Could it be more exciting?  Yes, of course.  When an England repeatedly prepares to attack, rather than simply attacking, and allows the defense to set themselves, it's a drag -- or can be.  But this happens in basketball and hockey, too.  Fast breaks are fun, but not always prudent, or well-suited to a particular team.  There are things soccer could clearly do to liven up games in which Zidane is not playing -- allow more substitutions, for one, which would likely up the goal count; do something about the over-carding (comparatively speaking, the quarter finals were masterfully officiated).  But one of the great pleasures of soccer is precisely the high failure rate: it usually takes something extraordinary to actually get a goal and the joy it sets off is arguably unmatched in sports -- not just in the stands but in the player himself.  Consider the pure boyish ecstasy on Beckham's face after his free-kick goal and, by comparison, the typically stoical home-run trot, or the Kobe glare, or some silly dance in shoulder pads and football helmet; hockey, not surprisingly, comes closest, but even then, they're skating in pads, they're not running down a field as if they've just gotten away with murder. 

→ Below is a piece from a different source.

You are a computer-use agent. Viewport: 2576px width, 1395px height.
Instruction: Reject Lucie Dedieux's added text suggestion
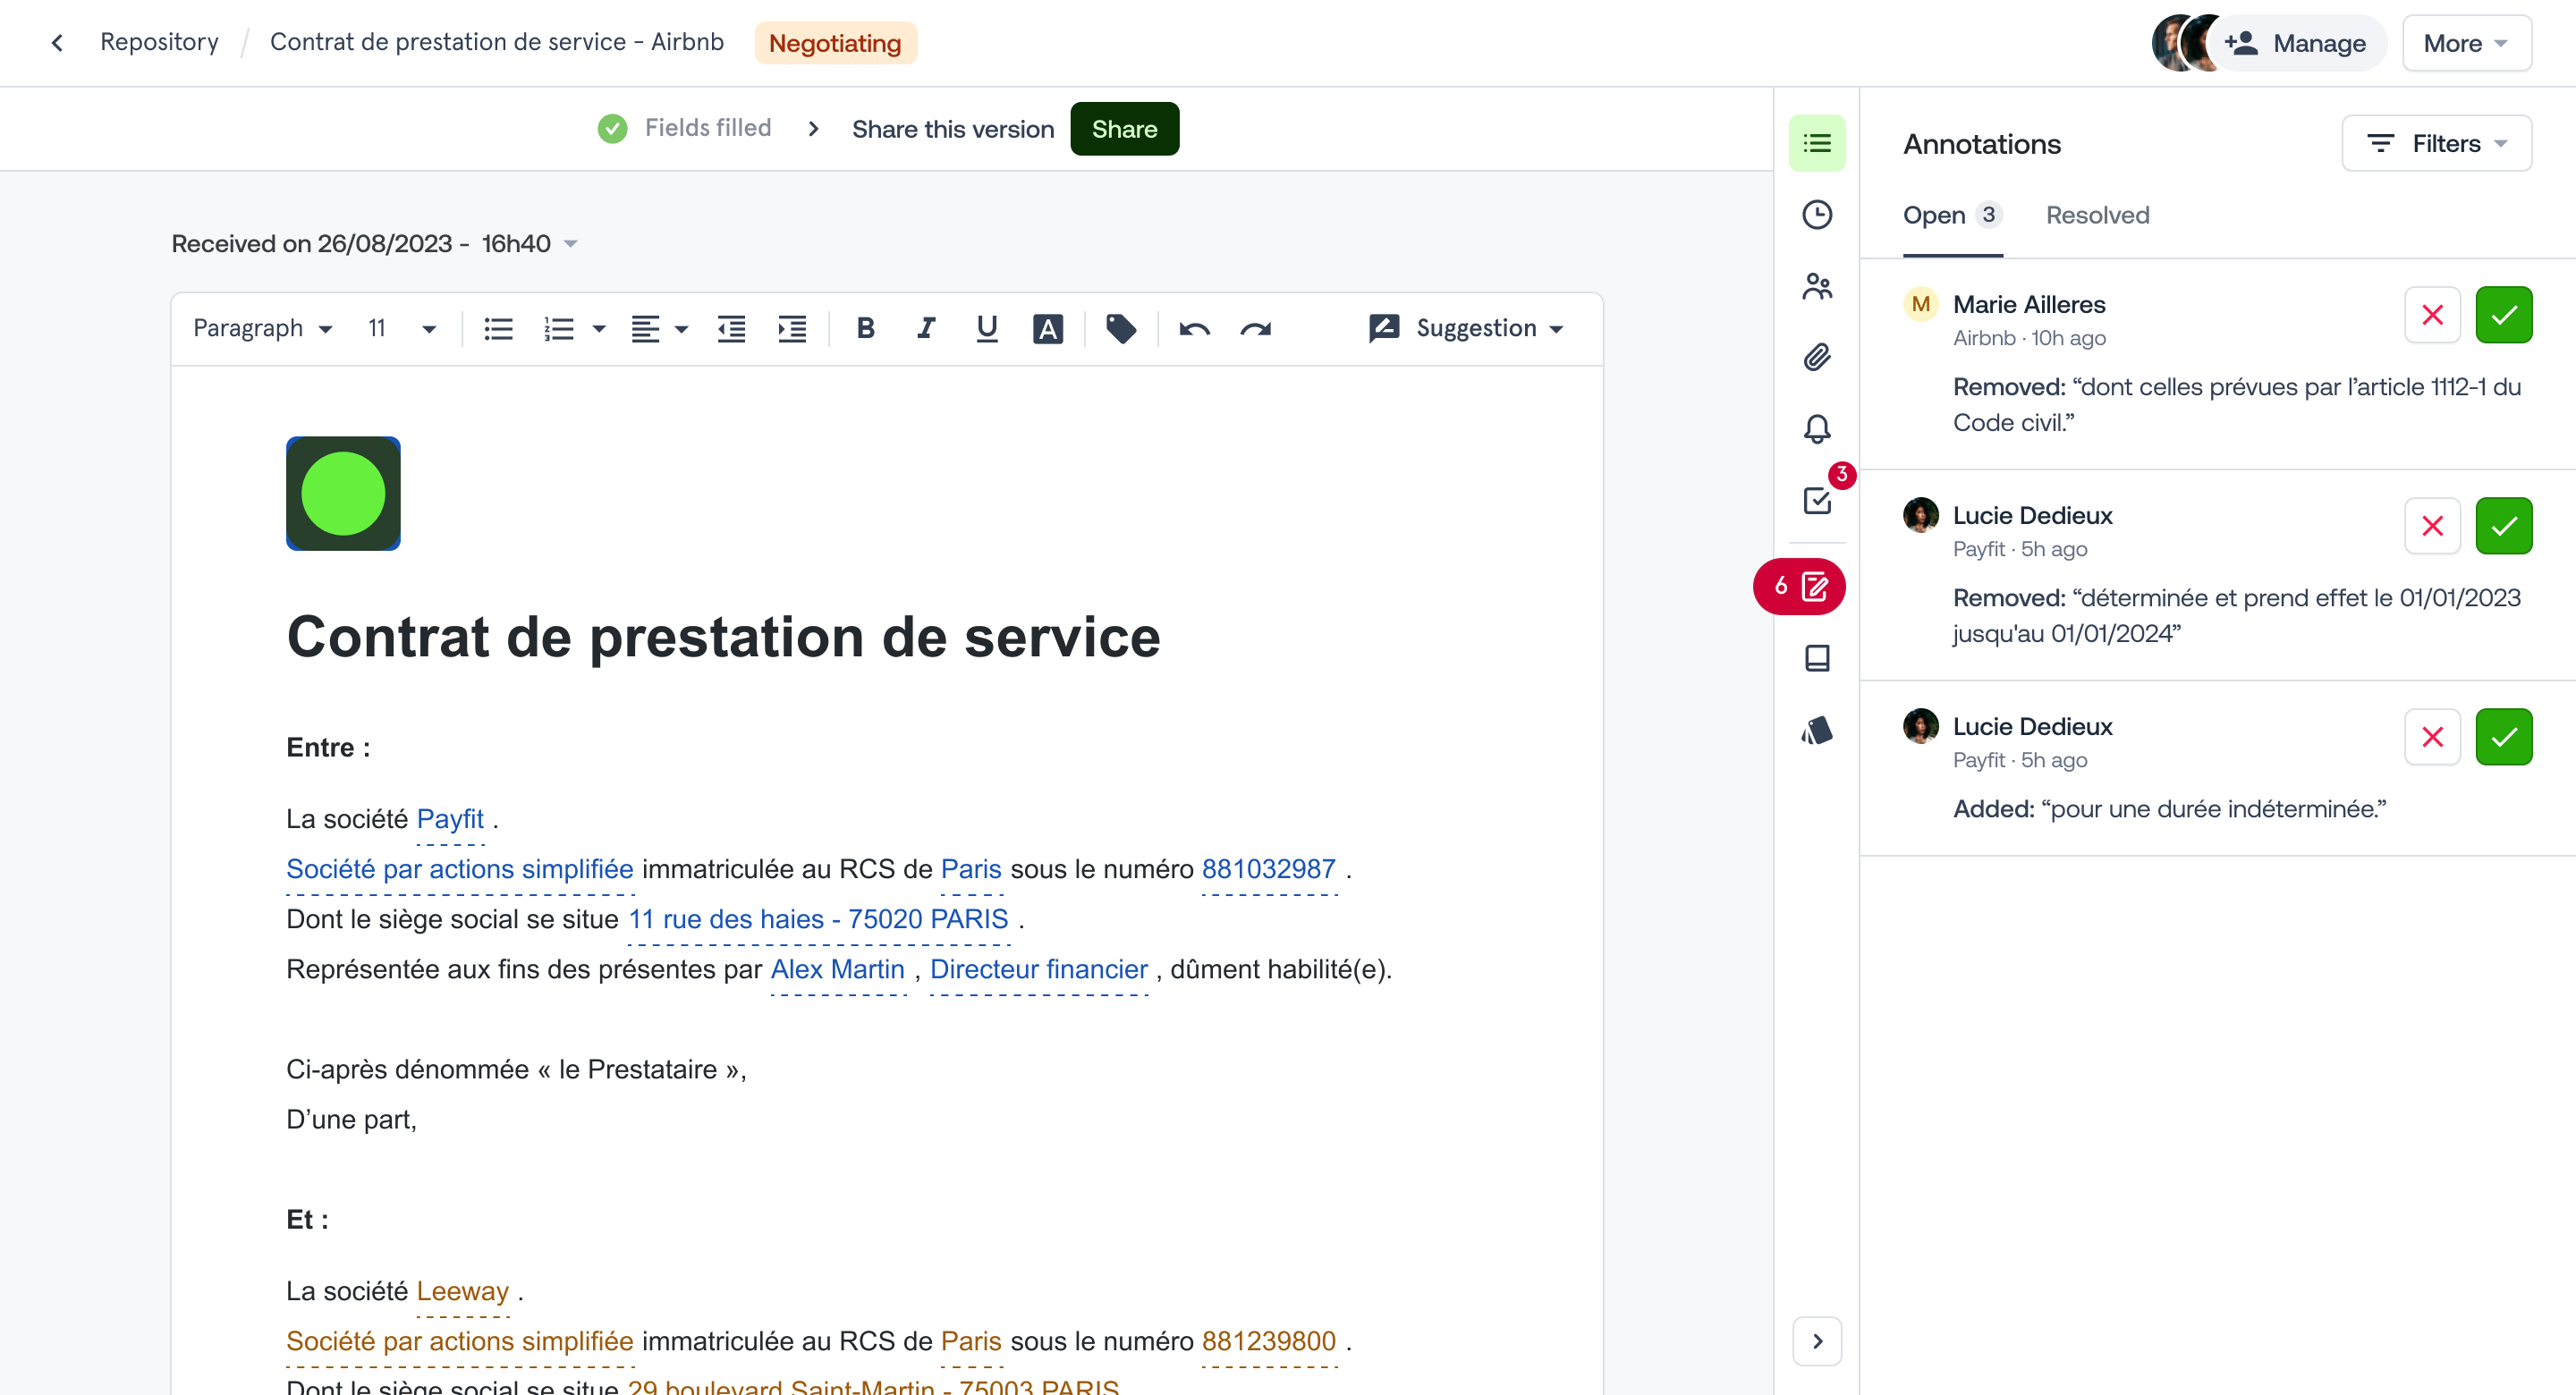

And in the World Cup, it is like murder.  Christiano Ronaldo, the handsome Continental dandy, having already helped to vanquish his clubmate at Man U, the thuggish mick Rooney, confidently took hold of the dagger poised at England's heart and ever so deftly pushed it home.  And after Henry took Zidane's kick on his left foot and volleyed past Dida, the entire Brazilian side looked like the proverbial victim of sudden violence -- what? how? why?  Bleeding, they struggled on before meekly surrendering with only one -- one! -- shot on goal.  None of this is dull.